She is among the world’s top theoretical physicists, influential among colleagues and well-known for popularizing the esoteric science of string theory, branes, and unseen dimensions. Now, though, Lisa Randall is focused on experiments underway beneath the floor of a European valley that may provide solid evidence to explain the fundamental nature of matter.

The Large Hadron Collider—LHC for short—is smashing protons at almost inconceivable speeds in its underground ring below the French-Swiss border. If the experiments work as expected, Randall says, they could advance human knowledge on a range of perplexing questions: Why do sub-atomic particles have mass? Why does gravity have such different strength than the other fundamental forces? And could there really be one or more dimensions that are unseen and undetected from our plane?

Lisa Randall

String theory still generates a lot of buzz, and the program for the AAAS Annual Meeting listed that as the subject of her talk. In fact, though, Randall was there to talk about nuts-and-bolts research. “What I really think is the most exciting thing on the horizon,” she said, “is the prospect of real experiments that might actually tell us what’s going on.”

As important as the immediate research questions, she suggested, is the broader scientific and social value of the LHC experiments. At a time of economic crisis, historic government budget deficits, and intense political conflict, the considerable cost remains justified, she said. Not only might the LHC work drive advances in computing, but research on these questions inspires some of the best young scientific minds of our time. And eventually, she said, it “could lead us to understand the universe better.”

PROBLEMS
a: According to the passage on Lisa Randall, where is the underground ring of the Large Hadron Collider located?
b: State whether each statement agrees with the passage on Lisa Randall, giving yes or no and quoting the words that decide it: (i) The program for the AAAS Annual Meeting listed string theory as the subject of Randall's talk. (ii) Randall said the cost of the LHC experiments is no longer justified during an economic crisis. (iii) The Large Hadron Collider is smashing electrons.

PROVIDED DATA
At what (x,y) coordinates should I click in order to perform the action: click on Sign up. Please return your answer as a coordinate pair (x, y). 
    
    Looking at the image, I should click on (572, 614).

TASK-BY-TASK ANSWERS
a: It lies below the French-Swiss border.

b:
(i) Yes: "the program for the AAAS Annual Meeting listed that as the subject of her talk"
(ii) No: "the considerable cost remains justified, she said"
(iii) No: "is smashing protons at almost inconceivable speeds"